── RECORDS PROVIDED
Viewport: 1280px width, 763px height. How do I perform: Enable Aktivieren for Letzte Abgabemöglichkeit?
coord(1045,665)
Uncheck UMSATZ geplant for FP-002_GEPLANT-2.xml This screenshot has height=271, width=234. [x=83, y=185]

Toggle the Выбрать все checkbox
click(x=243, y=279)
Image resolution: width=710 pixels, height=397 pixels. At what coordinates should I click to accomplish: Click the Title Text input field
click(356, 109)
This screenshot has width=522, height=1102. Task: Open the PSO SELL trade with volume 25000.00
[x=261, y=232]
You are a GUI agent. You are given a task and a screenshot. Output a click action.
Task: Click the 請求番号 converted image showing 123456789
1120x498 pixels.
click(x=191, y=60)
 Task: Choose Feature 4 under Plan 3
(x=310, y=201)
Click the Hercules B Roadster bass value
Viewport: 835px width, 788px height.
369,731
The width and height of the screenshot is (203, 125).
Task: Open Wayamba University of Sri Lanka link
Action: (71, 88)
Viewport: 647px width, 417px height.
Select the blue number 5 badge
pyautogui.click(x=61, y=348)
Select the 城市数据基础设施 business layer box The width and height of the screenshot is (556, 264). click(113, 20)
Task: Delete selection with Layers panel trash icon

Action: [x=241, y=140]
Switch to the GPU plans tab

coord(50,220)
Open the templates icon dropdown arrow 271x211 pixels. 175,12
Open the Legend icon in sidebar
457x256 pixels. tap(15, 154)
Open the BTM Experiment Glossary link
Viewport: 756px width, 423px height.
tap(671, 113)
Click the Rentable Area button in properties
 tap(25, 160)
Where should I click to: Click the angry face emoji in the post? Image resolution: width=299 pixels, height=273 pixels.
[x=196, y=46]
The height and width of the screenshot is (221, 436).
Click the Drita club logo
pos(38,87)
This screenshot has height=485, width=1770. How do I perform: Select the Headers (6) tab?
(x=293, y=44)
────
_TASK PROMPT_. Repeat the material exactly, please, so that each line matches its source.

_ANSWER TO THE PROBLEM_.
Viewport: 1280px width, 763px height. How do I perform: Enable Aktivieren for Letzte Abgabemöglichkeit?
coord(1045,665)
Uncheck UMSATZ geplant for FP-002_GEPLANT-2.xml This screenshot has height=271, width=234. [x=83, y=185]

Toggle the Выбрать все checkbox
click(x=243, y=279)
Image resolution: width=710 pixels, height=397 pixels. At what coordinates should I click to accomplish: Click the Title Text input field
click(356, 109)
This screenshot has width=522, height=1102. Task: Open the PSO SELL trade with volume 25000.00
[x=261, y=232]
You are a GUI agent. You are given a task and a screenshot. Output a click action.
Task: Click the 請求番号 converted image showing 123456789
1120x498 pixels.
click(x=191, y=60)
 Task: Choose Feature 4 under Plan 3
(x=310, y=201)
Click the Hercules B Roadster bass value
Viewport: 835px width, 788px height.
369,731
The width and height of the screenshot is (203, 125).
Task: Open Wayamba University of Sri Lanka link
Action: (71, 88)
Viewport: 647px width, 417px height.
Select the blue number 5 badge
pyautogui.click(x=61, y=348)
Select the 城市数据基础设施 business layer box The width and height of the screenshot is (556, 264). click(113, 20)
Task: Delete selection with Layers panel trash icon

Action: [x=241, y=140]
Switch to the GPU plans tab

coord(50,220)
Open the templates icon dropdown arrow 271x211 pixels. 175,12
Open the Legend icon in sidebar
457x256 pixels. tap(15, 154)
Open the BTM Experiment Glossary link
Viewport: 756px width, 423px height.
tap(671, 113)
Click the Rentable Area button in properties
 tap(25, 160)
Where should I click to: Click the angry face emoji in the post? Image resolution: width=299 pixels, height=273 pixels.
[x=196, y=46]
The height and width of the screenshot is (221, 436).
Click the Drita club logo
pos(38,87)
This screenshot has height=485, width=1770. How do I perform: Select the Headers (6) tab?
(x=293, y=44)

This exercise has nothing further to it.